APPEAL from the Circuit Court of Cook County; the Hon. FRED G. SURIA, JR., Judge, presiding.


Following a bench trial, defendant was convicted of robbery and sentenced to a term of 5 years in the Illinois Department of Corrections (Ill. Rev. Stat. 1977, ch. 38, pars. 18-1 and 1005-8-1(5)); the sentence was to run concurrently with another sentence previously imposed in an unrelated prosecution. The issues presented are (1) whether defendant's arrest was unlawful, tainting the subsequent lineup identification of him and rendering it inadmissible; (2) whether the victim's identification of defendant is insufficient to sustain a conviction; and (3) whether defendant was denied a fair suppression hearing by the trial court's refusal to call the victim as a court's witness.

We affirm.

Factual Background

The victim, Terrence Shields, was a cab driver. He was robbed on Sunday, August 6, 1978, at 1:30 a.m. in the area of Division and Noble in Chicago by his two passengers. The principal issue at trial was the accuracy of Shields' identification of defendant as one of his assailants.

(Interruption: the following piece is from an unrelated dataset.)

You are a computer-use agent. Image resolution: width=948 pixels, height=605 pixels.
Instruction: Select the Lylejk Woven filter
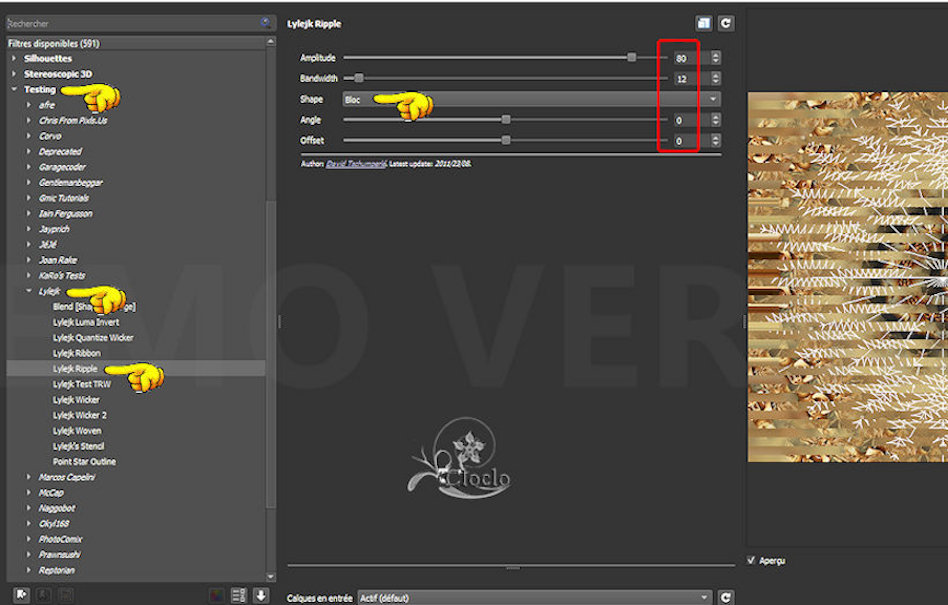point(77,431)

Shields testified that defendant and another man hailed his cab on Division Street between State and Dearborn and directed him to drive to an address near Division and Noble. The trip took about 15 minutes, during which time Shields observed defendant, who was on the right hand side of the back seat, both by turning around to converse with him and by looking at his reflection in the rear view mirror. When Shields stopped at the requested destination, defendant put a stranglehold on him from the back seat. Defendant's companion, who had previously gotten out of the taxi, reached through the open window next to Shields and took his watch, change pouch and the money out of his wallet and shirt pocket. Throughout the robbery the vehicle dome light was on and Shields again looked at both men. One of the men then said he had a gun, and he ordered Shields to drive away. Shields complied, and he observed the men walk away into a nearby housing area as he left.

On August 29, 1978, two police investigators showed Shields five photographs, and he made a positive identification of defendant as one of the robbers, but he requested that he be allowed to see defendant in person in order to be absolutely certain in his accusation. The next day Shields viewed a lineup at the police station, where he made a positive identification of defendant.

Defendant denied robbing Shields but did not recall his whereabouts on the night of August 5, or the morning of August 6, 1978. He admitted, however, that he was living with his grandmother at Burling and Division and often visited his mother, who lived at Milwaukee and Noble in Chicago.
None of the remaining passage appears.